DIFESA: NON SI VOGLIONO LE RdB CUB AL TAVOLO DI DISCUSSIONE SUL RIORDINO DELL'AREA INDUSTRIALE. Presidio il 17 luglio

PRESIDIO DEI LAVORATORI DAVANTI AL MINISTERO

Roma, Via XX Settembre 8 - ore 16.00

Nazionale -

Il Ministero della Difesa ha convocato per il pomeriggio di oggi un incontro con le organizzazioni sindacali sul riordino degli Enti dell’area industriale della Difesa, in cui si esporrà un processo di ristrutturazione che si profila pesante per i lavoratori.
 

Le RdB-CUB, pur essendo fra le organizzazioni sindacali maggiormente rappresentative del comparto, non sono state convocate a questo tavolo. La ragione starebbe nel fatto che le RdB non hanno inteso firmare un precedente protocollo d’intesa, in cui è stato chiesto ai sindacati di farsi carico del ricollocamento del personale della Area industriale della Difesa in altre sedi dell’Amministrazione od in altri Dicasteri.
 

Secondo il Ministero della Difesa, non basta dunque essere maggiormente rappresentativi e aver siglato il Contratto Collettivo Nazionale di Lavoro: adesso è indispensabile essere
anche accondiscendenti in tutto e per tutto nei confronti dell'Amministrazione. Con questo comportamento la Difesa esclude di proposito dal tavolo di discussione una voce fuori
dal coro, l'unica che vuole conoscere approfonditamente i fatti prima di mettere mano ad eventuali ristrutturazioni.
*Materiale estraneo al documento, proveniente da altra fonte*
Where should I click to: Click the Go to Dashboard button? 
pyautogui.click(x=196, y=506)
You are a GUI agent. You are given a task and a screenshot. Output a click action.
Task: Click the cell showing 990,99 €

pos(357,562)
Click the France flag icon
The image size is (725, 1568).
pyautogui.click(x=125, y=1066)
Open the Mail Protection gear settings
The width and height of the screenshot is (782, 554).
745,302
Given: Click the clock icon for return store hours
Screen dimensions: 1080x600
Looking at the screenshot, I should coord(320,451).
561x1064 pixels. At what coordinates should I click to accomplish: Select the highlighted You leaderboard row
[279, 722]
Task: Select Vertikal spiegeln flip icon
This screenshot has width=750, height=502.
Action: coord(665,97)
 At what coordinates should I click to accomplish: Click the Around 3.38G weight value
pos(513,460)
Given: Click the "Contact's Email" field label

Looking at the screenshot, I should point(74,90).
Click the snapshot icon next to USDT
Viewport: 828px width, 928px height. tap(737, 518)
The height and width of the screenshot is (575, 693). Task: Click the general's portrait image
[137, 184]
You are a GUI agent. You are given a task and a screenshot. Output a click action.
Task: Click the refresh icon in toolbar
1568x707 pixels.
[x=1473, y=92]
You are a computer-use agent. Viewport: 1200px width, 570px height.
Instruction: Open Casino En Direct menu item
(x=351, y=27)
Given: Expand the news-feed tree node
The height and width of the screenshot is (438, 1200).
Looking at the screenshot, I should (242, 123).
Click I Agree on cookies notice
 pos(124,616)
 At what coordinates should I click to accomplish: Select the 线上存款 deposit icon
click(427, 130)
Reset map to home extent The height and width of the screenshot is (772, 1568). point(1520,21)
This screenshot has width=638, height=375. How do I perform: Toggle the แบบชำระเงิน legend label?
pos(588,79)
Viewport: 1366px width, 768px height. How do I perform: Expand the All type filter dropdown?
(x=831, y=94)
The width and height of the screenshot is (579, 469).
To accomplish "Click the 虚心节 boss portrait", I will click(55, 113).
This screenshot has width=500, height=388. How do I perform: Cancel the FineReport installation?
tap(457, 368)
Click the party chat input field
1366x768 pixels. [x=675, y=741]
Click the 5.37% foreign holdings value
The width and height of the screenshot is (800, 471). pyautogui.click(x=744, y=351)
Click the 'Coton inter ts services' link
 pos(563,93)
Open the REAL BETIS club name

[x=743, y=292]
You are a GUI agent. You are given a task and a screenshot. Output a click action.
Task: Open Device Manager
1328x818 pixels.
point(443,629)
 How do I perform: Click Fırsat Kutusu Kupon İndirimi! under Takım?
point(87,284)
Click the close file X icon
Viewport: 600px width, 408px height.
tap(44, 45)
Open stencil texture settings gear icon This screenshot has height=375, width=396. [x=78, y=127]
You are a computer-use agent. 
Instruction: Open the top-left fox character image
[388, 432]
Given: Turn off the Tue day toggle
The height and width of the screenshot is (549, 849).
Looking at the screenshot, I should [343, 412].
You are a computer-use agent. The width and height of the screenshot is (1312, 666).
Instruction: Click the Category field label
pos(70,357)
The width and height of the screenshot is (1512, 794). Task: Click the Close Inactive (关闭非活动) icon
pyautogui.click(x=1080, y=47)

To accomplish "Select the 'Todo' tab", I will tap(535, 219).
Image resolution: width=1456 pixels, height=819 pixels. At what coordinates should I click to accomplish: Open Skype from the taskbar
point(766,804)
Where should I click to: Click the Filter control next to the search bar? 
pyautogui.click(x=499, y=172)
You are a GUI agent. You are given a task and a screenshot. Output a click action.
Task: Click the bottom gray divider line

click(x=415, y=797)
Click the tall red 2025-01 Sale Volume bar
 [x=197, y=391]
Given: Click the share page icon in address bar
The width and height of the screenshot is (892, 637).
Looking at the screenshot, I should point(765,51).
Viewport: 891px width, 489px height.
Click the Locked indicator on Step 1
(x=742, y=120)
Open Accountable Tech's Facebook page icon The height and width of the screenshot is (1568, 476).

Le RdB-CUB denunciano questo comportamento profondamente antidemocratico, che mette in discussione il ruolo stesso del sindacato, si riservano di dare corso a tutte le opportune azioni di carattere politico e legale per ripristinare il diritto violato, e indicono per oggi, in concomitanza con il tavolo in questione, un presidio dei lavoratori davanti alla sede del Ministero.